Bahnhöfe stehen nicht nur für Reisen. Sie können auch Orte von Elend, Not und Einsamkeit sein. Um Hilfesuchende am Gleis und auf der Straße kümmern sich die Mitarbeiter der Bahnhofsmission. Die Leiterin der Bahnhofsmission Berlin Ostbahnhof, Ursula Czaika, öffnet zwei Gästen die Tür. Der Wunsch nach einem Kaffee hat die Männer in die Bahnhofsmission gelockt. Sie setzen sich, auf dem Tresen steht schon Gebäck bereit. Der Kuchen ist gratis, der Kaffee kostet 30 Cent.
Die "Reisenden durch das Leben - ohne Gepäck und Fahrkarte", wie die Leiterin ihre meist wohnungs- oder mittellosen Gäste nennt, finden in der Hilfseinrichtung mit katholischem Träger aber vor allem etwas, das es für Geld nicht zu kaufen gibt: Wärme, Menschlichkeit und ein offenes Ohr. "Der persönliche Kontakt ist unser Hauptgeschäft.

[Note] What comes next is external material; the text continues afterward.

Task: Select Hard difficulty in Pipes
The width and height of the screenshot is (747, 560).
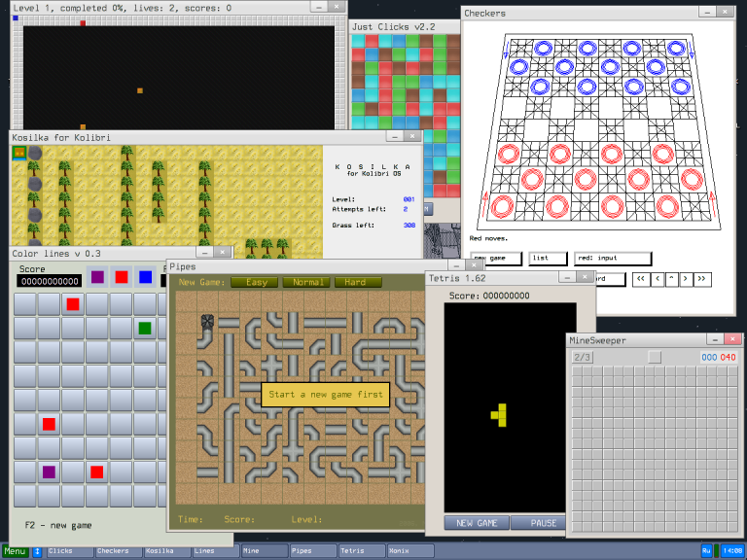Action: pyautogui.click(x=355, y=282)
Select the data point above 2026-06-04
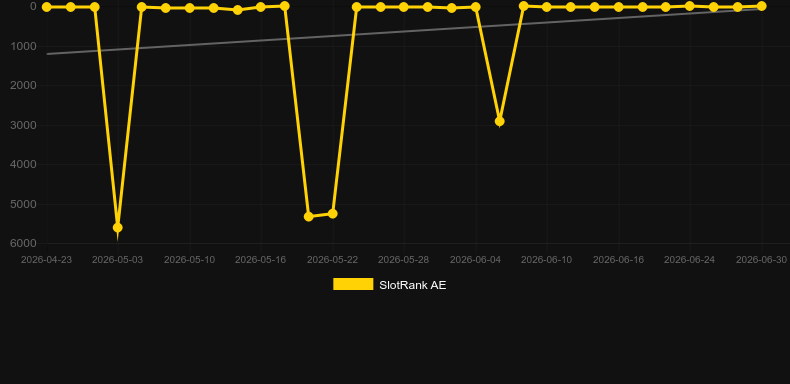790x384 pixels. [x=475, y=7]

Anschauen, hereinbitten, Kaffee anbieten. Wir nehmen jeden wohlwollend auf", erklärt Czaika.
Seismograph der Gesellschaft
Zwischen 80 und 170 Gäste am Tag betreut das Team aus vier hauptamtlichen Mitarbeitern und rund 20 Ehrenamtlichen in der Bahnhofsmission am Ostbahnhof. Mit seiner mehr als 120-jährigen Geschichte ist der Standort die älteste Niederlassung in ganz Deutschland, die außerdem als einzige dem DDR-Regime trotzen konnte.

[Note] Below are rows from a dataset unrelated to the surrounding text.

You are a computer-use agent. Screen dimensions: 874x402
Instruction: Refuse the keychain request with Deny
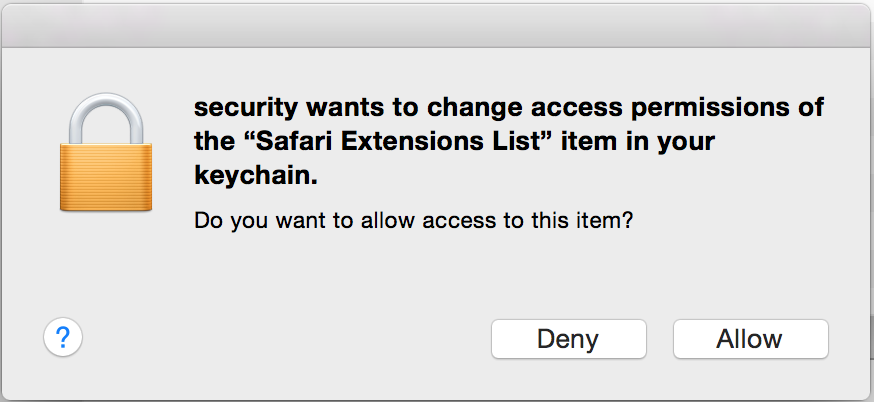(x=569, y=338)
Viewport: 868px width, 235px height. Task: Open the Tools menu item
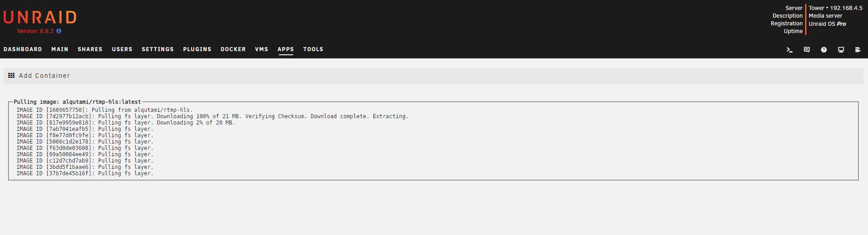(x=313, y=49)
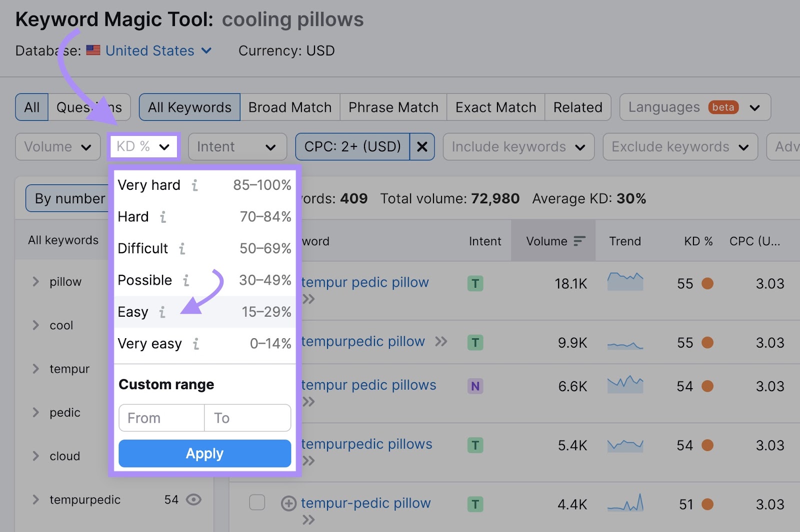Click the add icon for tempur-pedic pillow

point(289,504)
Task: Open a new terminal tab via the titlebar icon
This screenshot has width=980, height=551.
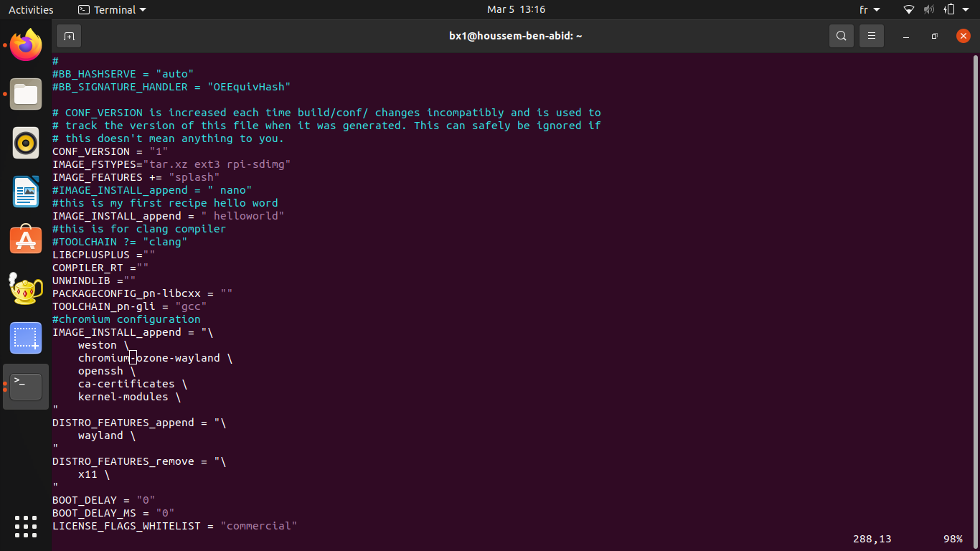Action: (x=68, y=36)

Czaika sieht die Einrichtung als Seismograph der Gesellschaft. "Die Erschütterungen sehen wir hier." Wichtig sei vor allem das Gespräch mit Besuchern. "Vor Gott sind alle Menschen gleich", sagt sie. "Weil wir uns geliebt fühlen, machen wir weiter. Egal, wie düster es aussieht."
Vielfältige Aufgaben
Lichtdurchflutet und modern ist der jüngste und ökumenisch organisierte Standort am Hauptbahnhof. Rund 40 Sitzplätze hat die Einrichtung, die das Team aus sechs jungen Freiwilligen, 20 Ehrenamtlichen und zwei Hauptamtlichen betreut. "Ein- und Umstiegshilfe am Gleis ist unser Schwerpunkt", erklärt Paul-Hartwig Bulitta, einer der Hauptamtlichen. Wenn ein Reisender etwas im Zug vergessen hat oder bestohlen wurde, ist die Bahnhofsmission die erste Anlaufstelle. Das Team hilft bei den ersten Schritten und vermittelt weiter. Zusätzlich betreuen rund 25 Ehrenamtliche alleinreisende Kinder auf Bahnfahrten.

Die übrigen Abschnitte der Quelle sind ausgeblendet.